- [Problem statement]
Find the word "Edit" in the records below. List each line containing it.

- [Data supplied]
___
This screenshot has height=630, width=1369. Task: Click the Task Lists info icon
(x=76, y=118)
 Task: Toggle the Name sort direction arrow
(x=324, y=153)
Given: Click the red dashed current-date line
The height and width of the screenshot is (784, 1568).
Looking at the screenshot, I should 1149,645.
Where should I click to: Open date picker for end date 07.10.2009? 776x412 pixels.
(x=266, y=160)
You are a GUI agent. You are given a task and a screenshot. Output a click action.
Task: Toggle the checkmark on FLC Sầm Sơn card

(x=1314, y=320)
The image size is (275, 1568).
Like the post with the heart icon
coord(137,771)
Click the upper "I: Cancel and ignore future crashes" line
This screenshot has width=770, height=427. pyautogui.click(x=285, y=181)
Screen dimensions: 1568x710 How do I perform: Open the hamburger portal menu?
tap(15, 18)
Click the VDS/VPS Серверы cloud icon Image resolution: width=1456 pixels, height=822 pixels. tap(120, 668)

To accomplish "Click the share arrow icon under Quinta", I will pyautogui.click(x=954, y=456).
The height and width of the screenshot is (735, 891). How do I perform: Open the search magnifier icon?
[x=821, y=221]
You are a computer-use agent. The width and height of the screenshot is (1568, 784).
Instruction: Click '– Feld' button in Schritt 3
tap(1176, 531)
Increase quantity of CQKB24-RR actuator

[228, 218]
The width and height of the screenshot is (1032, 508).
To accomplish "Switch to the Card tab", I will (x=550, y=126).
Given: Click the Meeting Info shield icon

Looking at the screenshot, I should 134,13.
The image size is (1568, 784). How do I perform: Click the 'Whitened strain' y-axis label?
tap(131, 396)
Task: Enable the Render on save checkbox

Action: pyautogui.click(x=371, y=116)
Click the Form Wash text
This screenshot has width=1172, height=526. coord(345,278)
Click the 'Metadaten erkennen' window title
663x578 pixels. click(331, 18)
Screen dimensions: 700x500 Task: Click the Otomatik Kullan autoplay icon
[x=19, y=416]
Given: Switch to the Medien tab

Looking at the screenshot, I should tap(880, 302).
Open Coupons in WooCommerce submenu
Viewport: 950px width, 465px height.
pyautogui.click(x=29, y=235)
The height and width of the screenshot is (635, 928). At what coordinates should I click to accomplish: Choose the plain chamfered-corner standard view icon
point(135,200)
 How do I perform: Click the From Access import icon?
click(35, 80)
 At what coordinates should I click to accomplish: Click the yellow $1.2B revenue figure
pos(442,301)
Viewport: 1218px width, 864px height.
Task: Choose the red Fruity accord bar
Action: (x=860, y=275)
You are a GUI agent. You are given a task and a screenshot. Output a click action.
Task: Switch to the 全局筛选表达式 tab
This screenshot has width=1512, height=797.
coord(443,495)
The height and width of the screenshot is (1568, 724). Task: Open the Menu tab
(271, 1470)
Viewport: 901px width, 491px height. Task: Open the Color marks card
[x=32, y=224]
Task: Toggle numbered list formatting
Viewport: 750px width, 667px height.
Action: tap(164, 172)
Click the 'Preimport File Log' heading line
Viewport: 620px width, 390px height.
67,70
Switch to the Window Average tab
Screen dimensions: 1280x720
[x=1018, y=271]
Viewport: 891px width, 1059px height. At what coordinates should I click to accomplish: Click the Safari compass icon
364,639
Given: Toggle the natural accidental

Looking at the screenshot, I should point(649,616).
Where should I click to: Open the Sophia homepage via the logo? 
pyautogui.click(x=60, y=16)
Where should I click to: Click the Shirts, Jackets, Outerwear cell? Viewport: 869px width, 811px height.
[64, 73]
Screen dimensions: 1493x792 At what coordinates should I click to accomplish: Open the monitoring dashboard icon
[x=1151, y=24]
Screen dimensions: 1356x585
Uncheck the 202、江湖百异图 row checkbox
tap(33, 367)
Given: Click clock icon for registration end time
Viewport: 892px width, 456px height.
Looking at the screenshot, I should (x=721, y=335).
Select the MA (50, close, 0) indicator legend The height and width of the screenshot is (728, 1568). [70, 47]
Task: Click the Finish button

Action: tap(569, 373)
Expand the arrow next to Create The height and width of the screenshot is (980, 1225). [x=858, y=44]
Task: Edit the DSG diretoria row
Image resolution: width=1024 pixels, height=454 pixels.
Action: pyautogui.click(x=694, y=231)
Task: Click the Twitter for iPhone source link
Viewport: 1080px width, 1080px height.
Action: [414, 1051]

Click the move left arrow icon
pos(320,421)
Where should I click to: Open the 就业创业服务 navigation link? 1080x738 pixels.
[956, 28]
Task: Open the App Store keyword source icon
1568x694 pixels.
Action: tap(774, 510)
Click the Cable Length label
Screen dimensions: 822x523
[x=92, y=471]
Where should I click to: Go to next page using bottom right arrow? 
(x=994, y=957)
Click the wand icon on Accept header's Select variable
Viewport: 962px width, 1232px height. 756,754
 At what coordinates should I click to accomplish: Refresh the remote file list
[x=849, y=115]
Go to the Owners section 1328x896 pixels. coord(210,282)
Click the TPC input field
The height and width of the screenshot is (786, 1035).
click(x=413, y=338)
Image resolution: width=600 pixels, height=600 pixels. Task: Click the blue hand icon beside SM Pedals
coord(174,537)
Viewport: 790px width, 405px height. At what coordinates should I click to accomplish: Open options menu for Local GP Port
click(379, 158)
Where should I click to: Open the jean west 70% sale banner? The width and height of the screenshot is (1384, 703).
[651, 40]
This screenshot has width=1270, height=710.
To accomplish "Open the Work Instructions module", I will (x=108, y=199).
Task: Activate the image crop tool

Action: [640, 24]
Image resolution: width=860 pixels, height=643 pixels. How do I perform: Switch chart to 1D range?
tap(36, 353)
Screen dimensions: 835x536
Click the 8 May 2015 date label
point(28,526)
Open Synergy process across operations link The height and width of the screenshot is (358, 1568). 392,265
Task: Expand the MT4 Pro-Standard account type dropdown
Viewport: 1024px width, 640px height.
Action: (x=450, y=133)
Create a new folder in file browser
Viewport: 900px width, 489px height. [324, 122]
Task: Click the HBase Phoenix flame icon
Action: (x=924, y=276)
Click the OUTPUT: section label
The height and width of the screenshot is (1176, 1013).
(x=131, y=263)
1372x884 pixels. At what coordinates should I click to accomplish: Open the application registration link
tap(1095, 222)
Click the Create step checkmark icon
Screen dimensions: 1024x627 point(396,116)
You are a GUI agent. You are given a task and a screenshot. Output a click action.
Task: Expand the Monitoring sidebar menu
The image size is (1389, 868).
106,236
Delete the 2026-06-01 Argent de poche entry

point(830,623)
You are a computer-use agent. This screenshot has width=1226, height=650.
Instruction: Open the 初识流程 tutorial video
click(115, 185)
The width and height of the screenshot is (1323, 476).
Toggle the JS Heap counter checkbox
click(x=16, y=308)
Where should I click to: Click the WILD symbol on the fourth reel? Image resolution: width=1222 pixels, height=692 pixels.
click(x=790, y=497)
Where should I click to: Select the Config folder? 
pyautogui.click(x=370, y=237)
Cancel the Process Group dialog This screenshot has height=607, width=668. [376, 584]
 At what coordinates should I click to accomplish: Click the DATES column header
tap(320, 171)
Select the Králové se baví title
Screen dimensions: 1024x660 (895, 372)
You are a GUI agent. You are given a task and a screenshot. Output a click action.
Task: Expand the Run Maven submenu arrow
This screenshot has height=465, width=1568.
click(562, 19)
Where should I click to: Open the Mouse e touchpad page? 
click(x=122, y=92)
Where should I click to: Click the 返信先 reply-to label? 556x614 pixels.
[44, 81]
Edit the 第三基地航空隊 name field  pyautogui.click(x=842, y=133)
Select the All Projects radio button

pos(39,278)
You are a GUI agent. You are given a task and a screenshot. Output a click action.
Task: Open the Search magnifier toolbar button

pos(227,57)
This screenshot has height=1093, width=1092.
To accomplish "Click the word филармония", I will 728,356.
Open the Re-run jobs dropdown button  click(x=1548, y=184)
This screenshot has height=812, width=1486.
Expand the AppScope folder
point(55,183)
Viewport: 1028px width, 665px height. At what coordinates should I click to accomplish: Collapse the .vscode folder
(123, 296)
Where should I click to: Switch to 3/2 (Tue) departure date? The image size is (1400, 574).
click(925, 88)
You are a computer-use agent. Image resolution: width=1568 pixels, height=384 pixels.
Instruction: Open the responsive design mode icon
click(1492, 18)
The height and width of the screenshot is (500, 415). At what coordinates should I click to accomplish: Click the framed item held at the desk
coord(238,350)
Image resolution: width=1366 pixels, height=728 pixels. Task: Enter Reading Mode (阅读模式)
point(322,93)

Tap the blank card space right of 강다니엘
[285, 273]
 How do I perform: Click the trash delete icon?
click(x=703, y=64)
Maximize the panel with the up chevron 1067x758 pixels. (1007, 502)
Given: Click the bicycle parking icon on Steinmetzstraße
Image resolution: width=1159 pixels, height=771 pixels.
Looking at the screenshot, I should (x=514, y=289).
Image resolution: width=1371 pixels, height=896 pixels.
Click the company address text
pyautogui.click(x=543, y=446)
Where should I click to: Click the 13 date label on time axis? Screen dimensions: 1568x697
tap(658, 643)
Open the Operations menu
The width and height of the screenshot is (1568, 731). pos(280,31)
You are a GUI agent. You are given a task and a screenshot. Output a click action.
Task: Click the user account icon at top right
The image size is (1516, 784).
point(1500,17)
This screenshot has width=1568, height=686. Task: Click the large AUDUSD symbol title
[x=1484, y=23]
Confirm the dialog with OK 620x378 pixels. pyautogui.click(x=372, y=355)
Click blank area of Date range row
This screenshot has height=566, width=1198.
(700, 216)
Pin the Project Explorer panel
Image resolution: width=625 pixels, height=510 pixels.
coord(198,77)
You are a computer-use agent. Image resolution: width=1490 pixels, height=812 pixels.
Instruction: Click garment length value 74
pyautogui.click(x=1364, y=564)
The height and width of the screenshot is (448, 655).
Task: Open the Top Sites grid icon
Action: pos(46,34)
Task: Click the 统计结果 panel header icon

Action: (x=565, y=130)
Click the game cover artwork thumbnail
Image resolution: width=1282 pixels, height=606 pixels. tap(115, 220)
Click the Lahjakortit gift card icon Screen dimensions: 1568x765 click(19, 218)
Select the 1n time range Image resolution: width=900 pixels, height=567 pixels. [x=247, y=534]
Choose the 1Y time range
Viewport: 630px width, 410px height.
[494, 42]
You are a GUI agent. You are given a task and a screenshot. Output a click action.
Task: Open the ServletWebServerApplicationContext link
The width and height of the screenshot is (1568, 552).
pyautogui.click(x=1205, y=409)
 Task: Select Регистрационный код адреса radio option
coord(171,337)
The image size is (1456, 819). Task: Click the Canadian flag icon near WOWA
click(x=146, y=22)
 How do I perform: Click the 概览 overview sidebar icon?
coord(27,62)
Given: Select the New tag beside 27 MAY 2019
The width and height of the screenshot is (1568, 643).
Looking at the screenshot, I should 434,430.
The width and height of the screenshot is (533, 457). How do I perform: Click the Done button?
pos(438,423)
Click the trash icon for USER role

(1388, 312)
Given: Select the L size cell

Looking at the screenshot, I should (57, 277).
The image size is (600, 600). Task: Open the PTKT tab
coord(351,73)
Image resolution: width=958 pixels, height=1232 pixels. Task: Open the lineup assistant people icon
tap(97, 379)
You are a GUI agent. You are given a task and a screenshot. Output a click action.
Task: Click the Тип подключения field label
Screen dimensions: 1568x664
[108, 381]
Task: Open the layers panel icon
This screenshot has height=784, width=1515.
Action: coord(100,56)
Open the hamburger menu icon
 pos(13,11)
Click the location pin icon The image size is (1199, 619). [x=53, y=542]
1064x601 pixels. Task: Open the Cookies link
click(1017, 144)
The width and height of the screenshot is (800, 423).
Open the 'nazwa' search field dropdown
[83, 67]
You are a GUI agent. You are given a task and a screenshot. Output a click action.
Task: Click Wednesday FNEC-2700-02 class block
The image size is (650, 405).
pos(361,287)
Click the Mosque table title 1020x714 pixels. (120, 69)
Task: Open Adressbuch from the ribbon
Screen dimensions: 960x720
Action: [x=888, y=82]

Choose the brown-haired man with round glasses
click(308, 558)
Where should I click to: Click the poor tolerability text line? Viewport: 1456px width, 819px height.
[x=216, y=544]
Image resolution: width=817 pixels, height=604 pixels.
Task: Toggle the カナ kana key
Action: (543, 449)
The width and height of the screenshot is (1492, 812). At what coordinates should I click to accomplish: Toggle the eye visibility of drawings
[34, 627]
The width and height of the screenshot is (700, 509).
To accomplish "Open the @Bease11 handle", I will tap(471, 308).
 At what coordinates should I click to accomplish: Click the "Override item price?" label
___
- [Task output]
Task: Edit the DSG diretoria row
Edit the 第三基地航空隊 name field  pyautogui.click(x=842, y=133)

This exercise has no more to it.